RAMP: Retrieval and Attribute-Marking Enhanced Prompting for Attribute-Controlled Translation
This work addresses a domain-specific problem in machine translation for applications requiring stylistic control, but it is incremental as it builds on existing prompting techniques.
The paper tackles the problem of attribute-controlled translation (ACT) by proposing RAMP, a method that uses retrieval and attribute-marking with large language models to improve accuracy in few-shot and zero-shot settings, achieving better performance than standard prompting.

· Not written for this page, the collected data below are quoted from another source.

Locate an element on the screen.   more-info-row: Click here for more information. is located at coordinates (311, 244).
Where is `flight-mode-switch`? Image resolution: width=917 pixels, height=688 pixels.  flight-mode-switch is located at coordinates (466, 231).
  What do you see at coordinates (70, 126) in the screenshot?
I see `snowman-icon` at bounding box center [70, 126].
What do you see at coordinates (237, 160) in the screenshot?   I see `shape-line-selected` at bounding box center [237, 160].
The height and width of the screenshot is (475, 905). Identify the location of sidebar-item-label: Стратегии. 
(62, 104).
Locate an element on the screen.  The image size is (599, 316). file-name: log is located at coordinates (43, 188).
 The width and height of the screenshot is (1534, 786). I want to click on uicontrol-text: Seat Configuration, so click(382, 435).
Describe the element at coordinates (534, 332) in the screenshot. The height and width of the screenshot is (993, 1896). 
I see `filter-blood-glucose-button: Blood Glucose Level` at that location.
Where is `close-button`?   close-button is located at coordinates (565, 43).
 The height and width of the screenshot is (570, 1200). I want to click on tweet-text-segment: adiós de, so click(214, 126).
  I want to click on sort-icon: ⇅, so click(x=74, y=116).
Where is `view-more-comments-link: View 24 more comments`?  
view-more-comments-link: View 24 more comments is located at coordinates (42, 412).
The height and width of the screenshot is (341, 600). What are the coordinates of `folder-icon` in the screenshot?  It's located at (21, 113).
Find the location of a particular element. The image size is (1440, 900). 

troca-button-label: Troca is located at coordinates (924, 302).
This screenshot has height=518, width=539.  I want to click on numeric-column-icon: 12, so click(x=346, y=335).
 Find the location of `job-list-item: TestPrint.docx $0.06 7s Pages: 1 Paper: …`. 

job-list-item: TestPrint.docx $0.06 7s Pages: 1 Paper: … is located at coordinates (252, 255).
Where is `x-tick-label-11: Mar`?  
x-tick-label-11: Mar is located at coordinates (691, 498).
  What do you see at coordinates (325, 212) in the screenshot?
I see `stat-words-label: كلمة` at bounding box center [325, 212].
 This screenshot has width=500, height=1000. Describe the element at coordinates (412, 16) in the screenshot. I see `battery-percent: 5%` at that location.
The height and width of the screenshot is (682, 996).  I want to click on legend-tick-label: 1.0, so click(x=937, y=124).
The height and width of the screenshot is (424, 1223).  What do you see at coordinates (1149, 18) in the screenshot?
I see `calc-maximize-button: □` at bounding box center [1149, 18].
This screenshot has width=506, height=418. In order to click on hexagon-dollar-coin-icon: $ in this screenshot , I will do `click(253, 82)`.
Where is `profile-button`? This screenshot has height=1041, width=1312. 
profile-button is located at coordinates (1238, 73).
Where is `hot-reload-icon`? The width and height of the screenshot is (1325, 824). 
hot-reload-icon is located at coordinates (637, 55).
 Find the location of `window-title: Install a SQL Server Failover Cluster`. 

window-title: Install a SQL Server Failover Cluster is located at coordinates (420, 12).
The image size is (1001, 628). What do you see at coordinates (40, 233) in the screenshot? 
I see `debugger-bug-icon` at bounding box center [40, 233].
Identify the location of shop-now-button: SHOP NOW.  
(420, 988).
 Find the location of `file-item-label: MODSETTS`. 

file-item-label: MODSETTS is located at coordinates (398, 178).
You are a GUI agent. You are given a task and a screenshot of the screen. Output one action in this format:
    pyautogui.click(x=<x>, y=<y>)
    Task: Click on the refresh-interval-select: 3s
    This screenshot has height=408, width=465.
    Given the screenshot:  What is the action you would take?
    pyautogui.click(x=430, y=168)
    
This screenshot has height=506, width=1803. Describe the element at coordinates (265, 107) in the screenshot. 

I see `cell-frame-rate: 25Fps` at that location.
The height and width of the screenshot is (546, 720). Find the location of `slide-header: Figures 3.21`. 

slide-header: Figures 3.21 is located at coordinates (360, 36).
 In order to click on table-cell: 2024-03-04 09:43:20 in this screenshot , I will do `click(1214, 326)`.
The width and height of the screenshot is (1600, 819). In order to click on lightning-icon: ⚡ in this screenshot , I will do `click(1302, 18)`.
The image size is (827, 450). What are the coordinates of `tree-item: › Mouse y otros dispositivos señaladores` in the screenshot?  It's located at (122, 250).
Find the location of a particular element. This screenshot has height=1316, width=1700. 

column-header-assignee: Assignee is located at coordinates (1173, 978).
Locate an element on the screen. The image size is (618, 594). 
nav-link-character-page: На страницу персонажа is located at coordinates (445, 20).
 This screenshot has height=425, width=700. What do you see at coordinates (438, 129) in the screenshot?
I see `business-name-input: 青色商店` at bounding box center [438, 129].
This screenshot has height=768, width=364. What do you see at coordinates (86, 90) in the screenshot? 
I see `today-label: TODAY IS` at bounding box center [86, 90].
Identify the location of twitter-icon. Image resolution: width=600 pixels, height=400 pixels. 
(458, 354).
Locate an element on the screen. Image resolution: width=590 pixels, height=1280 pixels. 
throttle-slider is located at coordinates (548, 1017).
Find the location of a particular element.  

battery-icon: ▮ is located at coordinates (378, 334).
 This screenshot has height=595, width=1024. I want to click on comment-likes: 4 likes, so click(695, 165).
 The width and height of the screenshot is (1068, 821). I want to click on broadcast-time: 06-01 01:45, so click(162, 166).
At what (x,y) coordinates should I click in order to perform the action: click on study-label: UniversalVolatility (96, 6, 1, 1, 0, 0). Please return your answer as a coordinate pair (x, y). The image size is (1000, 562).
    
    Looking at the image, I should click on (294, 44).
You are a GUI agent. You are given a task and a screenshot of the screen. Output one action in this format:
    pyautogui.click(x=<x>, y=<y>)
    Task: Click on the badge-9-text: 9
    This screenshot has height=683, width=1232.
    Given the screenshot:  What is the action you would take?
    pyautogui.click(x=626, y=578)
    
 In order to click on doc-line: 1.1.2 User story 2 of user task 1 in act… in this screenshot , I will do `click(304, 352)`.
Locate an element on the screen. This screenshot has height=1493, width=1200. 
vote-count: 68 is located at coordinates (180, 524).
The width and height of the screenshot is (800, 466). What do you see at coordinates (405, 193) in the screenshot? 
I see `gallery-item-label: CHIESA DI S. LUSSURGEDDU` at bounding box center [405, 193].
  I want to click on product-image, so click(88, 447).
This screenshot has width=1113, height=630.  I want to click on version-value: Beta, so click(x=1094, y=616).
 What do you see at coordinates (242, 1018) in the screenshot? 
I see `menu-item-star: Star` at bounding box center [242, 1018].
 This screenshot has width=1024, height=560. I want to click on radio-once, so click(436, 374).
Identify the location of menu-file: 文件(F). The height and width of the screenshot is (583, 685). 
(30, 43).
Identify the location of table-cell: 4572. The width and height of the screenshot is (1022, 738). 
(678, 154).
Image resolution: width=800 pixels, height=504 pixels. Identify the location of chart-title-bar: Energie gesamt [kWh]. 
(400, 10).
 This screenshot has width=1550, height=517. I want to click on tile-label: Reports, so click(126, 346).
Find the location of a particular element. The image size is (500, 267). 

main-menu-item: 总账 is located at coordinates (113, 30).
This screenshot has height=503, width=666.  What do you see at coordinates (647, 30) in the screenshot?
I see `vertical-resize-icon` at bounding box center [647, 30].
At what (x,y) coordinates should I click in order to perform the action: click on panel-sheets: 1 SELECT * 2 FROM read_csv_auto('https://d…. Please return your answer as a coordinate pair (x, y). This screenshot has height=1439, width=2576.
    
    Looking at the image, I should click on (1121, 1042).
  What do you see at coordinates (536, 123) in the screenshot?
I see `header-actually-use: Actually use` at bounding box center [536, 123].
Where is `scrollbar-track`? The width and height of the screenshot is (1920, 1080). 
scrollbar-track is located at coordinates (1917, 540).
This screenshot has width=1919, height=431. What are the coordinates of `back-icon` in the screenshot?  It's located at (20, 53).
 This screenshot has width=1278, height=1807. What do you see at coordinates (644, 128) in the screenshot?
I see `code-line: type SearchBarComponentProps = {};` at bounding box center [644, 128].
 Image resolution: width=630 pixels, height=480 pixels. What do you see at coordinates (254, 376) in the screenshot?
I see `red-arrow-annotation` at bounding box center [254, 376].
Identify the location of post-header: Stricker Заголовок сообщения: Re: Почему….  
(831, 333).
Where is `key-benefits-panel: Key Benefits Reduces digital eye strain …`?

Attribute-controlled translation (ACT) is a subtask of machine translation that involves controlling stylistic or linguistic attributes (like formality and gender) of translation outputs. While ACT has garnered attention in recent years due to its usefulness in real-world applications, progress in the task is currently limited by dataset availability, since most prior approaches rely on supervised methods. To address this limitation, we propose Retrieval and Attribute-Marking enhanced Prompting (RAMP), which leverages large multilingual language models to perform ACT in few-shot and zero-shot settings. RAMP improves generation accuracy over the standard prompting approach by (1) incorporating a semantic similarity retrieval component for selecting similar in-context examples, and (2) marking in-context examples with attribute annotations. Our comprehensive experiments show that RAMP is a viable approach in both zero-shot and few-shot settings.